Keep the vision pipeline observational until detections are stable. A downstream behavior node should gate any autonomous action on confidence, label, and robot state rather than acting on every frame.

## Motor and camera checks

Before connecting detection output to autonomy, verify the base robot path independently.
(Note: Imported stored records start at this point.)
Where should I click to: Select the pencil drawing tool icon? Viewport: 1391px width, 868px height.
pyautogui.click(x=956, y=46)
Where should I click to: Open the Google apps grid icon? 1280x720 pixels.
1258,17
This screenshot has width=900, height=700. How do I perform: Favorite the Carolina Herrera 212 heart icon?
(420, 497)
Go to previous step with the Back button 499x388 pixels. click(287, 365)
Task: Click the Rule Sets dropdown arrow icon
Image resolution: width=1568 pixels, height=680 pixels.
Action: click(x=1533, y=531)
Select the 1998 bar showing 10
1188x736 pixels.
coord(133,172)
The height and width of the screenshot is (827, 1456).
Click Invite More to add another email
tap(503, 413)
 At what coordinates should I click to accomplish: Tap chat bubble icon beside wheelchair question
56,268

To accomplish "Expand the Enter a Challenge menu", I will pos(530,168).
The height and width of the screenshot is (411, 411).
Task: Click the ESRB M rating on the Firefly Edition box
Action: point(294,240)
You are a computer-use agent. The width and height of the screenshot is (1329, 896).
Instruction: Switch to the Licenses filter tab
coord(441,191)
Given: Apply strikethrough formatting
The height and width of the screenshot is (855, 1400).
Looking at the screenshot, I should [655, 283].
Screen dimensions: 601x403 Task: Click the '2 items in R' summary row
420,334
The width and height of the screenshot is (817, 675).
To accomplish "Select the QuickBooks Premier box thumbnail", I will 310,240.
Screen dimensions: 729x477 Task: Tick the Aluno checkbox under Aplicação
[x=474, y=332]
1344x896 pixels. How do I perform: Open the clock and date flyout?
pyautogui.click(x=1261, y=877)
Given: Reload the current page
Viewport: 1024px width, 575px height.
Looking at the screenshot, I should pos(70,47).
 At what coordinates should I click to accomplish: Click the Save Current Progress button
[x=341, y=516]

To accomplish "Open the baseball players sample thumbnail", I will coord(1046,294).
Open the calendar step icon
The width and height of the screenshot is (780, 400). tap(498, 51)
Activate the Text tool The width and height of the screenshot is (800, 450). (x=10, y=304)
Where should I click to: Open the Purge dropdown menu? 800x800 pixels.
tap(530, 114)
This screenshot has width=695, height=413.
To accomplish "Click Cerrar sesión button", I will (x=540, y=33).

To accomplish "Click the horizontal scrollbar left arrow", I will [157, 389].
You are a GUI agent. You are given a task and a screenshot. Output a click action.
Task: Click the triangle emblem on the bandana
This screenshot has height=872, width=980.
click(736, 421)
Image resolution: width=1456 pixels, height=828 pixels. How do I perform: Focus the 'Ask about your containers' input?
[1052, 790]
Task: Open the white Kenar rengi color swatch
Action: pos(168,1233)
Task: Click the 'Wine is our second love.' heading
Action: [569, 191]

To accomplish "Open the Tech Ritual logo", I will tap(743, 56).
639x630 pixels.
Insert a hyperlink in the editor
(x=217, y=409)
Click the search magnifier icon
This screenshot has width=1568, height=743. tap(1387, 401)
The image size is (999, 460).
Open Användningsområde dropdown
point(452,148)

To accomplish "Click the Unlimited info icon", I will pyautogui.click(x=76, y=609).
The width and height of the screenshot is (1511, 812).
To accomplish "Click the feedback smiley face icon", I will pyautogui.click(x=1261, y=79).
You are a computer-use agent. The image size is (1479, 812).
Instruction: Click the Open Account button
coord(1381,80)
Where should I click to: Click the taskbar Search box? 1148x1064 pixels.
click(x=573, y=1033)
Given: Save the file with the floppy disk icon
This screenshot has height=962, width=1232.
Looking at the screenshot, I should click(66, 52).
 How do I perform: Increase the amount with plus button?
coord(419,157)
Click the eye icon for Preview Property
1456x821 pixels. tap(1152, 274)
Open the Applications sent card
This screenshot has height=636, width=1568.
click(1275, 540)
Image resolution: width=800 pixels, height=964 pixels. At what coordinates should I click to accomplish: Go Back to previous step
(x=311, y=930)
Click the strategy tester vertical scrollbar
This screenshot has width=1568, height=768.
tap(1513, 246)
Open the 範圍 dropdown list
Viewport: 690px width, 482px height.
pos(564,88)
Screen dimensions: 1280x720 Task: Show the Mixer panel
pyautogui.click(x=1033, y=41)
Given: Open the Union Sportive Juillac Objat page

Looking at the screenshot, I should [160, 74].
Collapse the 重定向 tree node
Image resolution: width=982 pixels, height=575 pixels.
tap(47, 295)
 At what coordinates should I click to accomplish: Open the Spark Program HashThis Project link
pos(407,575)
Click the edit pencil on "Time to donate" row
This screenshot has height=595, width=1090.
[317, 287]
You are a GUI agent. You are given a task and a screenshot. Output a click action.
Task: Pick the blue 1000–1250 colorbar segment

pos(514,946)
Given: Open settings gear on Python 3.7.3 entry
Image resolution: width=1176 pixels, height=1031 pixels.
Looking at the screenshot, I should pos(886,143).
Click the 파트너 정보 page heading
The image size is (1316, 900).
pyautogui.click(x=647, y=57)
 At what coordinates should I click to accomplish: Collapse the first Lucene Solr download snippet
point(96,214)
Start normal hardware control:

```bash theme={"system"}
source ~/jetbot_edgeimpulse_ws/install/setup.bash
ros2 launch jetbot_ros jetbot_cpu.launch.py   motor_controller:=motors_sparkfun
```

Then publish a short forward command and a stop:

```bash theme={"system"}
ros2 topic pub -1 /cmd_vel geometry_msgs/msg/Twist   "{linear: {x: 0.05}, angular: {z: 0.0}}"
ros2 topic pub -1 /cmd_vel geometry_msgs/msg/Twist   "{linear: {x: 0.0}, angular: {z: 0.0}}"
```

## Simulation notes

The repository includes Gazebo Classic worlds for navigation and data collection. Use them on an Ubuntu or WSL development machine where Gazebo Classic is available:

```bash theme={"system"}
ros2 launch jetbot_ros gazebo_world.launch.py
```

The current `edgeimpulse_ros` package subscribes to a `sensor_msgs/Image` topic, so it can in principle consume the Gazebo camera stream by pointing `image_topic` at it. This repo validates the detector against the real V4L2 camera path, so treat the Gazebo integration as unvalidated.

## Troubleshooting

| Symptom                            | Resolution                                                                                                                                                                                                          |
| ---------------------------------- | ------------------------------------------------------------------------------------------------------------------------------------------------------------------------------------------------------------------- |
| `package 'jetbot_ros' not found`   | Source `/opt/ros/jazzy/setup.bash` and `~/jetbot_edgeimpulse_ws/install/setup.bash`.                                                                                                                                |
| Camera device is busy              | Stop any other camera client using the same `/dev/video*` device before starting the launch.                                                                                                                        |
| Qwiic module cannot be imported    | Re-run the provisioner, or install the SparkFun Qwiic packages into the system Python ROS 2 uses.                                                                                                                   |
| Waveshare motor import fails       | Install `Adafruit-MotorHAT` in the Python environment used by the motor node.                                                                                                                                       |
| No detections                      | Verify the `.eim` path, `video_device`, model labels, and `confidence_threshold`; confirm the camera is publishing with `ros2 topic hz /jetbot/camera/image_raw` and inspect `/diagnostics` for inference activity. |
| Robot moves but vision is unstable | Keep autonomy disabled, collect images from the mounted camera, retrain or tune the model, and raise `confidence_threshold` before enabling behavior logic.                                                         |

## Next steps

* Add a behavior node that subscribes to `/edgeimpulse_detector/detections` and publishes guarded `/cmd_vel` commands.
* Watch `/diagnostics` (FPS and latency) under load to understand the inference budget.
* Collect additional training data from the final camera position.
* Validate any autonomous behavior at low speed before increasing robot velocity.